• DESCRIPTION OF THE TASK: Below are some entries. Copy each line that holds the string "Click".

• Stored data entries:
★ ★ ★ ★ ★

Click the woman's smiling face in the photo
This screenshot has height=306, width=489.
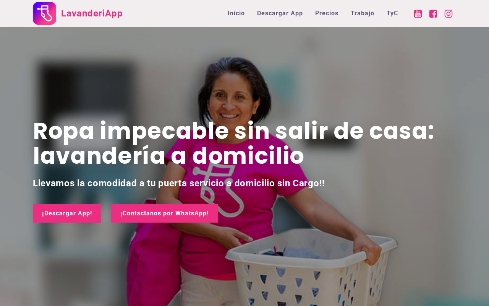tap(230, 99)
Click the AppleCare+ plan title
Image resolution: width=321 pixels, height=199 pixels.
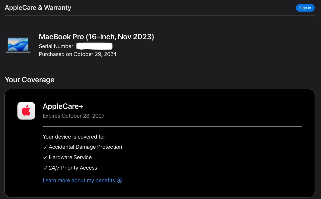63,106
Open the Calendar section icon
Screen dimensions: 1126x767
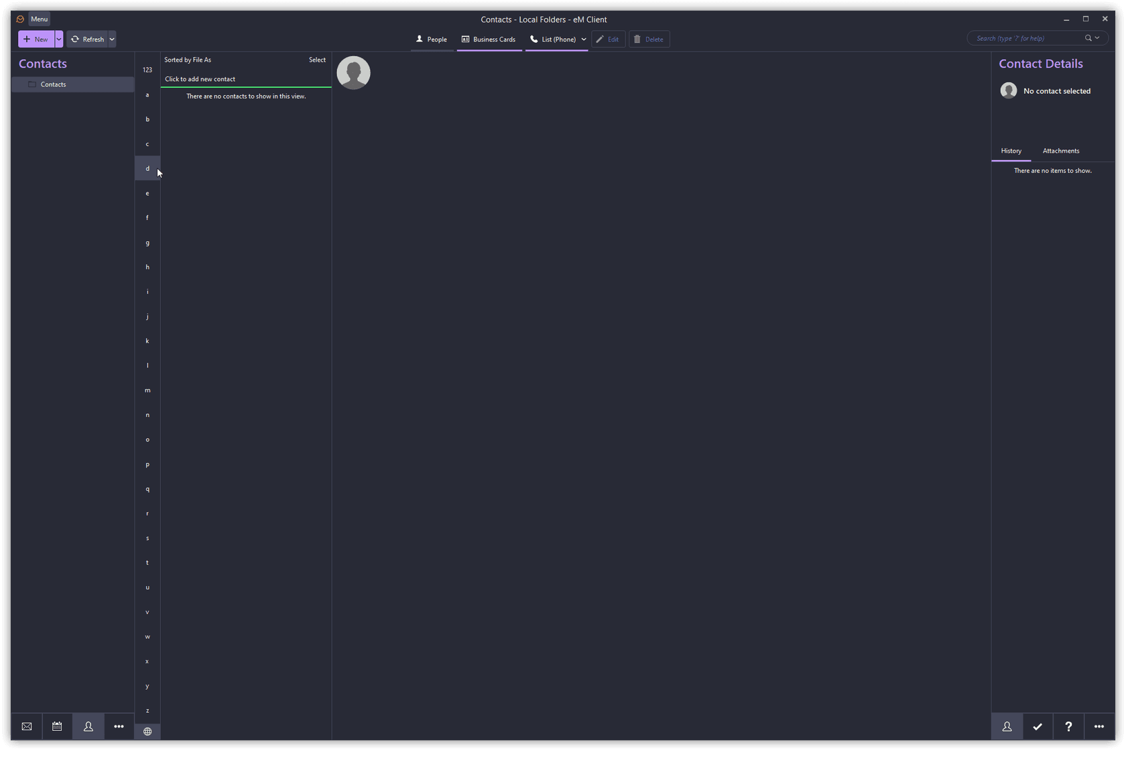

★ ★ ★ ★ ★

• TASK ANSWER:
Click the woman's smiling face in the photo
Click the AppleCare+ plan title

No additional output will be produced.